Claim: The successor lender sought to recover the amount of outstanding debt from the developers under the continuing commercial guaranty, claiming the developers were personally liable as guarantors since the developers signed continuing commercial guaranties for both loans.
Counter claim: The developers claimed anti-deficiency law protects them from the successor lender’s claims as the guaranties were shams, since the developers’ close relationship with the loan officer who drew up the loan paperwork shifted their position from guarantor — a position imposing personal liability for all debt undertaken by themselves and the corporate entities they created — to obligor — a position with no personal liability for debt undertaken by any of their entities.
Holding: A California court of appeals held the developers were personally liable for the deficiency since the guaranties were not shams structured by the lender to avoid anti-deficiency law, as the developers signed the continuing guaranties with full knowledge of the guaranty stipulations. [California Bank & Trust v. Lawlor (December 24, 2013) _CA4th_]
Editor’s note — Here, the developers, as borrowers, created numerous corporate entities to shield themselves from personal liability. Due to this protection, had they not signed the continuing guaranties, they would not have been personally liable for any deficiencies on the loans.

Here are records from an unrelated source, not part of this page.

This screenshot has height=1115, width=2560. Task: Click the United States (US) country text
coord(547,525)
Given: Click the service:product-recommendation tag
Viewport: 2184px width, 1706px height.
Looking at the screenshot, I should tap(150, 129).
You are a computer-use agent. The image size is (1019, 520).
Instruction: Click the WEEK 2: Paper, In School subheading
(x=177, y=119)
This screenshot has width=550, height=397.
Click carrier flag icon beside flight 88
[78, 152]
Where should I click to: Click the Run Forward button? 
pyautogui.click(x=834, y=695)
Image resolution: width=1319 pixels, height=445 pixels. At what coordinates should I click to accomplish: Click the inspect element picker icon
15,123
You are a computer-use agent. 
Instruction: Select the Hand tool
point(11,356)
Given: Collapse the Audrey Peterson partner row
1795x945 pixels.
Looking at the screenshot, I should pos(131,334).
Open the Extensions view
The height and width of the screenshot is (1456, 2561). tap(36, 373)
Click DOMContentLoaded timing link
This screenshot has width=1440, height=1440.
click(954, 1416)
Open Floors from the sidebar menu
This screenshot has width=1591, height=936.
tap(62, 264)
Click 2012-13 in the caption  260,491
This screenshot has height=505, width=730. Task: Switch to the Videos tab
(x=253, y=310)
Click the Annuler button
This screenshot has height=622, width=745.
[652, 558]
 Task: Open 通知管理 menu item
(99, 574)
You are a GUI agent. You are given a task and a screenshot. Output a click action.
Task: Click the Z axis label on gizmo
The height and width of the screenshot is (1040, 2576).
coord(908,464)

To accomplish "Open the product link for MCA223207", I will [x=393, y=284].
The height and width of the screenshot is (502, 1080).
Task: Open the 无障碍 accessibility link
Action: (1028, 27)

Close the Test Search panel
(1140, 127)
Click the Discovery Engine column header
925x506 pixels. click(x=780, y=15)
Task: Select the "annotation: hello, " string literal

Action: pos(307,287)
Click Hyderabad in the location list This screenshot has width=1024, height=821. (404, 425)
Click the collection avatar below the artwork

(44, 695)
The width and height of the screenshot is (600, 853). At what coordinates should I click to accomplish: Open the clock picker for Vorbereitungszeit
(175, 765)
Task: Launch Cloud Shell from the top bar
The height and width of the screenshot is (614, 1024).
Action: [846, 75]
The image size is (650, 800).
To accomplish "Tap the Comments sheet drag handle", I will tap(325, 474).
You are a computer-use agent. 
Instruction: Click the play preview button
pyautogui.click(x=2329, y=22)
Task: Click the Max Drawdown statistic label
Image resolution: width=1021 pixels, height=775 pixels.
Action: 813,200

For a guaranty to constitute a “sham guaranty” as argued by the developers, a guarantor must establish the continuing guaranty agreement was deliberately engineered by the lender to cast an obligor in the role of a guarantor with the intent of circumventing anti-deficiency law. However, the developers formed the entities prior to obtaining financing. Thus, the developers did not form the LLC and limited partnership at the request of the original lender in a ruse to avoid anti-deficiency protection and impose personal liability on the developers, regardless of their preexisting relationship.
Simply, borrowers cannot create numerous separate entities to shield themselves from personal liability, while concurrently claiming they are not distinct from the entity for the purpose of avoiding being a guarantor personally liable for the loans. You can’t have it both ways, folks.